Mitchell Katz is currently the director of the Los Angeles County Department of Health Services. Dr. Katz started off as head of research in the AIDS Office in San Francisco’s public health department. He launched his rise through the ranks as the director or chief of the department’s other offices—including epidemiology, emergency medical services, and community health and safety—until he was named director of health in 1997. As the head of San Francisco’s Department of Health, he oversaw a $1.5 billion budget, about 8,600 employees, two hospitals, and nine health care centers. In 2007, Katz was one of several San Francisco health leaders who started Healthy San Francisco (HSF), a comprehensive medical care program for the city’s 60,000 uninsured adults. HSF provides outpatient, inpatient, laboratory, behavioral health, and pharmacy services at 14 public health clinics and a private hospital-based clinic. He also worked on an initiative that took more than 1,000 chronically homeless people out of shelters and placed them in supportive housing, and serves as principal investigator in three studies testing new drugs for treating children and adolescents with Crohn’s disease. Dr. Katz has published articles in the American Journal of Preventative Medicine, JAMA Internal Medicine, and Pain Practice. He has also published several books, including Multivariable Analysis: A Practical Guide for Clinicians and Public Health Researchers and Evaluating Clinical and Public Health Interventions: A Practical Guide to Study Design and Statistics. Katz earned a BA in psychology from Yale University and an MD from Harvard Medical School. He then completed his residency in internal medicine at the University of California, San Francisco, where he was a Robert Wood Johnson Foundation Clinical Scholar.

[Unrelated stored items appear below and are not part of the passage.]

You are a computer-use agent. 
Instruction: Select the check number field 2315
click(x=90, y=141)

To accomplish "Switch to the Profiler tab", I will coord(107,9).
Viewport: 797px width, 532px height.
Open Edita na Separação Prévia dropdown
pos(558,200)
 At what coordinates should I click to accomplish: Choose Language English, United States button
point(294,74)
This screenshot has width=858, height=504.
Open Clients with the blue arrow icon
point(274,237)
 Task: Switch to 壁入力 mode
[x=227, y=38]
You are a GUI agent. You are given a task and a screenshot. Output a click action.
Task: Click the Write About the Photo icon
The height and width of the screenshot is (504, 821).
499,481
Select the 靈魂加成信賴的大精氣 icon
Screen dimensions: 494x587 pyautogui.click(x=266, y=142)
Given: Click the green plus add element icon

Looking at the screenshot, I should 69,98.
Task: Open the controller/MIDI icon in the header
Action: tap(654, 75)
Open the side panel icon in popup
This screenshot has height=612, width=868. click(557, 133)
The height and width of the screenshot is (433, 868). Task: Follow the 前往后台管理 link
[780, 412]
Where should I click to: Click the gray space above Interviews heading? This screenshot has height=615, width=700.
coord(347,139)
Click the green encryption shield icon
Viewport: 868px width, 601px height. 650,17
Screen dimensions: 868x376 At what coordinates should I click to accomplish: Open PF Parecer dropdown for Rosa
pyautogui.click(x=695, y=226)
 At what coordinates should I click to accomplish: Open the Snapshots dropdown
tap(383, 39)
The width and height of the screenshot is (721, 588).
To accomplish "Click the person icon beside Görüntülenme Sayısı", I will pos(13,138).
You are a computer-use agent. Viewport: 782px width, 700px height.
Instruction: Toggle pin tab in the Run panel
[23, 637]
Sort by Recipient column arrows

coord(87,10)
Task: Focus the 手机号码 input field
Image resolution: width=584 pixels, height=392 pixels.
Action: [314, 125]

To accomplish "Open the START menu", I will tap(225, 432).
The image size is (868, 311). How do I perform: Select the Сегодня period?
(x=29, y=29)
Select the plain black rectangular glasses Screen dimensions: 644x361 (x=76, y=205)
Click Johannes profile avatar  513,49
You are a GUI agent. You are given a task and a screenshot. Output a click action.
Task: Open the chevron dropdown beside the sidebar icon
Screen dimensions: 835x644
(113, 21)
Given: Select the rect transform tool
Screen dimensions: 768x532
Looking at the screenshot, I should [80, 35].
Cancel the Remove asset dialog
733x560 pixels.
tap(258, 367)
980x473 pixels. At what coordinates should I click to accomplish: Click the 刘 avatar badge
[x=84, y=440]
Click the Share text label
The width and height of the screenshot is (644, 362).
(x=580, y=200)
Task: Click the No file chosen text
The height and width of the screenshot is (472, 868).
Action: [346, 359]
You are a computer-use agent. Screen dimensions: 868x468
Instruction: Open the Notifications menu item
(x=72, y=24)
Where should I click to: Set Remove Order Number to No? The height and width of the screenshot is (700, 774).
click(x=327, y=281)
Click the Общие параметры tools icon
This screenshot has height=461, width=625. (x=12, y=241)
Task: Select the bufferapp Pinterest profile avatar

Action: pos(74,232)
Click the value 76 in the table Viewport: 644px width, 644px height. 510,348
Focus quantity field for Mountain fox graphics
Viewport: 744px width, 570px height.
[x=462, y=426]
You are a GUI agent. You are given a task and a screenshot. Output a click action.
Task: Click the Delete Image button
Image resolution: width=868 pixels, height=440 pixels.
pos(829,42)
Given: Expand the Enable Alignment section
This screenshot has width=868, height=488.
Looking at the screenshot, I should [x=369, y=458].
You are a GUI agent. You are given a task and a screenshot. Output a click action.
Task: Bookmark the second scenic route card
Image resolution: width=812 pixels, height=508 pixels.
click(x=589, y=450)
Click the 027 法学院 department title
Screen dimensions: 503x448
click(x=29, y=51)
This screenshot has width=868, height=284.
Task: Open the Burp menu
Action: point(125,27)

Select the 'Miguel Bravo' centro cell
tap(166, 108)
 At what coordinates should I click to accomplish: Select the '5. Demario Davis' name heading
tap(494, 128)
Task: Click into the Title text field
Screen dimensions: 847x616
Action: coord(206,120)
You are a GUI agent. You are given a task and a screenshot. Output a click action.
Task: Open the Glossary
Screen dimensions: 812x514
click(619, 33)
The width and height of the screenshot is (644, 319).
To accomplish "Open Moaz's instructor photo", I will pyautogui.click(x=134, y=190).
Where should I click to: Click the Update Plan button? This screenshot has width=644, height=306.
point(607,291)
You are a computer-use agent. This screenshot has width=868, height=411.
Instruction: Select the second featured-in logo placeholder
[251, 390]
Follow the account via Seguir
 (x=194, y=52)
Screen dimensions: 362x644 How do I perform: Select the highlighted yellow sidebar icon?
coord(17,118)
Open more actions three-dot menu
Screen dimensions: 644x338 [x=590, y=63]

Raj Patel is a Research Professor in the Lyndon B Johnson School of Public Affairs at the University of Texas, Austin and a Visiting Professor at the Unit for the Humanities at Rhodes University (UHURU), South Africa. He has been a visiting scholar at UC Berkeley’s Center for African Studies, an Honorary Research Fellow at the School of Development Studies at the University of KwaZulu-Natal, and continues to be a fellow at The Institute for Food and Development Policy, also known as Food First. He was also an IATP Food and Community Fellow from 2011-2013, and co-taught the 2014 Edible Education class at UC Berkeley with Michael Pollan. Patel has worked for the World Bank and WTO, and protested against them around the world. He has also testified about the causes of the global food crisis to the US House Financial Services Committee and is an Advisor to the United Nations Special Rapporteur on the Right to Food. In addition to numerous scholarly publications in economics, philosophy, politics, and public health journals, he regularly writes for The Guardian, and has contributed to the Financial Times, LA Times,, The San Francisco Chronicle, The Mail on Sunday, and The Observer. His first book was Stuffed and Starved: The Hidden Battle for the World Food System and his latest, The Value of Nothing, is a New York Times best seller. He is currently working on a documentary about the global food system with award-winning director Steve James. Patel earned a BA from the University of Oxford, a Master’s degree from the London School of Economics, and a PhD from Cornell University.